■ **Task material**
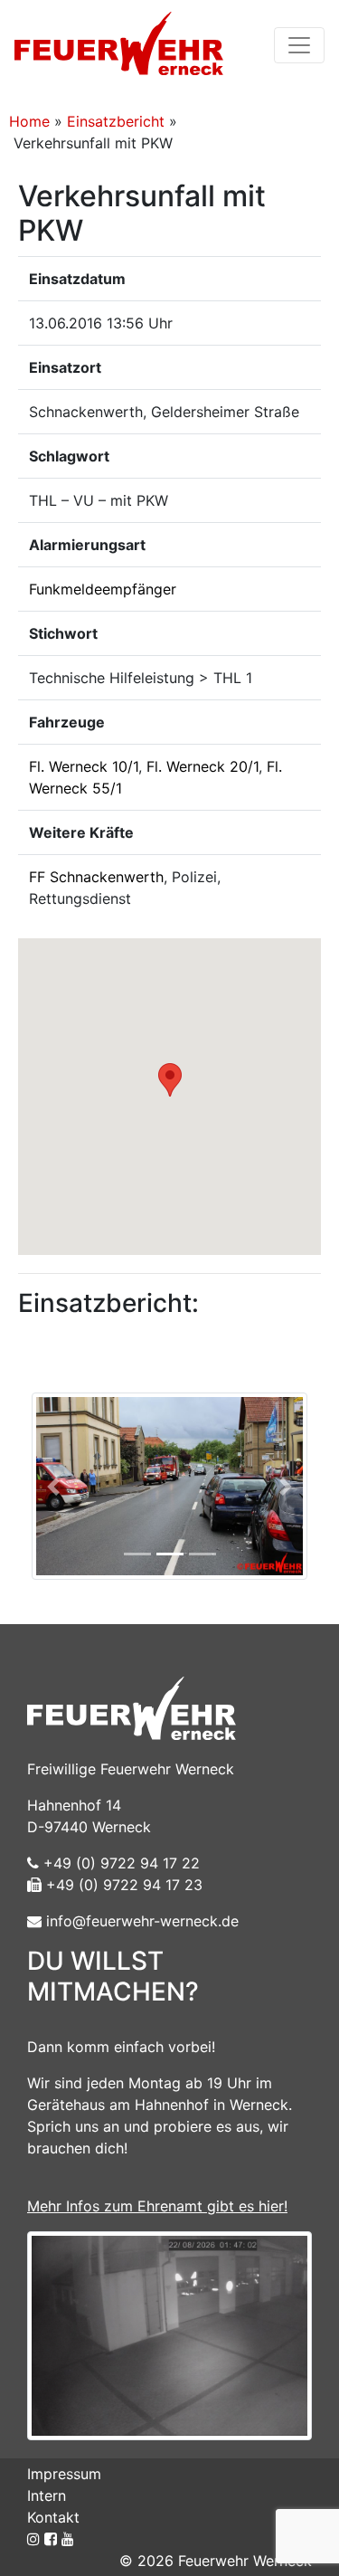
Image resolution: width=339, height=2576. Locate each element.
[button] (170, 1080)
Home (29, 121)
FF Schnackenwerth (96, 877)
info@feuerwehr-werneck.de (140, 1921)
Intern (46, 2495)
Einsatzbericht (116, 121)
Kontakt (53, 2517)
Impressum (64, 2474)
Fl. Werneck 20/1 (202, 766)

■ **What to do**
Write out again, unchanged, every line from the line containing "Intern (46, 2495)" to the final line of the material above.

■ **Answer for this exercise**
Intern (46, 2495)
Einsatzbericht (116, 121)
Kontakt (53, 2517)
Impressum (64, 2474)
Fl. Werneck 20/1 (202, 766)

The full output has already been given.